Don’t force your body to move through full range of motion for these exercises, as it may increase pain and slow your recovery.

  1. Start by lying on the ground with your knees bent, feet flat on the ground and arms folded over the chest. If necessary, you can support your head with your fingers behind your ears, but don’t pull on your head as you go through this movement.
  2. Slowly lift your head and shoulders off the floor until a contraction in the abdominals is felt.
  3. Hold for three seconds, and then lower to starting position.
  4. Repeat 10 times.

Double knee to chest

Working the deep core muscles of the torso will help decrease instability and improve pain associated with spondylolisthesis.

  1. Start by lying face up with your knees bent and feet flat on the floor.
  2. Engage your stomach muscles by drawing the belly button to the floor.
  3. With the assistance of the hands, pull both knees up to the chest and hold for five seconds.
  4. Relax and repeat 10 times.

Multifidus activation

The multifidus muscles are small but important muscles that lie next to your spine. They help with twisting and bending movements, and they increase stability of the spinal joints. These muscles are often weak in people with spondylolisthesis.

You can find and activate your multifidus by lying on your side and reaching your top hand around to feel the vertebrae of your lower back. Slowly move your fingers to the side until they slip into the groove beside your spine.
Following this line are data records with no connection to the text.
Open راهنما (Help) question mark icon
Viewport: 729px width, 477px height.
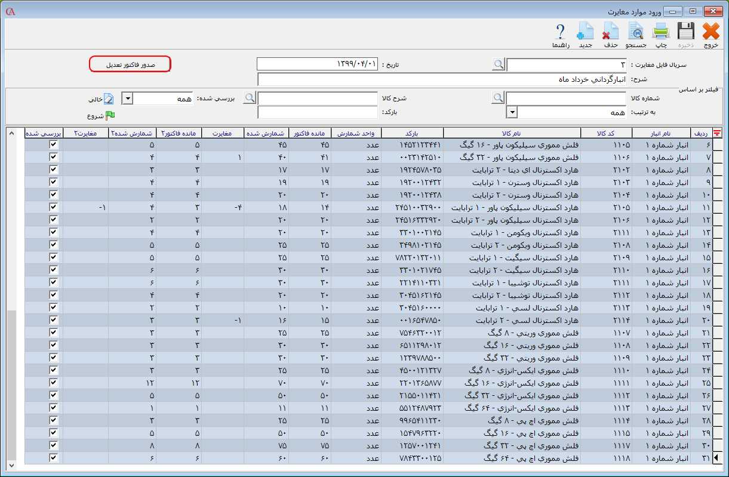(x=560, y=33)
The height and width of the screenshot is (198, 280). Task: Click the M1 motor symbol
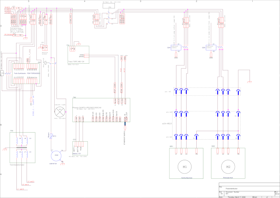point(184,167)
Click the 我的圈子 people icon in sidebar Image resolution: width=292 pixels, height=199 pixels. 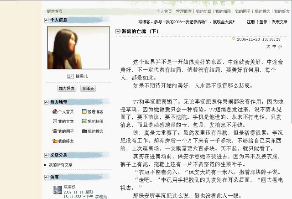click(x=55, y=131)
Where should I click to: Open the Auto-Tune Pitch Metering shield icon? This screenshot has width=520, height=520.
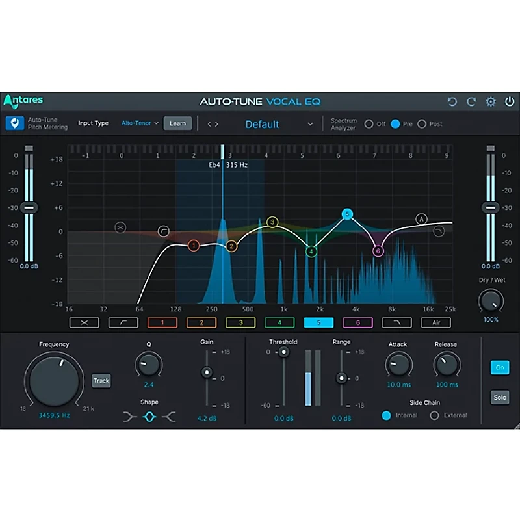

  1. Activate your core muscles by imagining you are pulling your thigh to your chest, but do not actually move your leg.
  2. This contraction should cause the multifidus muscle to bulge under your fingers.
  3. Hold this for three seconds, and repeat 10 times on each side.

Hamstring stretch

For those with spondylolisthesis, spinal instability often causes tension in the hamstrings, the large muscles that run down the back of the thighs. Tight hamstrings can pull on the lower back, increasing pain or discomfort.

  1. Sit on the ground with your legs stretched directly in front of you, toes pointed toward the ceiling.
  2. Slowly lean forward and reach for your toes. Don’t worry if you can’t touch your feet — just reach until you feel a stretch down the back of your legs.
  3. Hold for 30 seconds and repeat three times, trying to get a little further each time.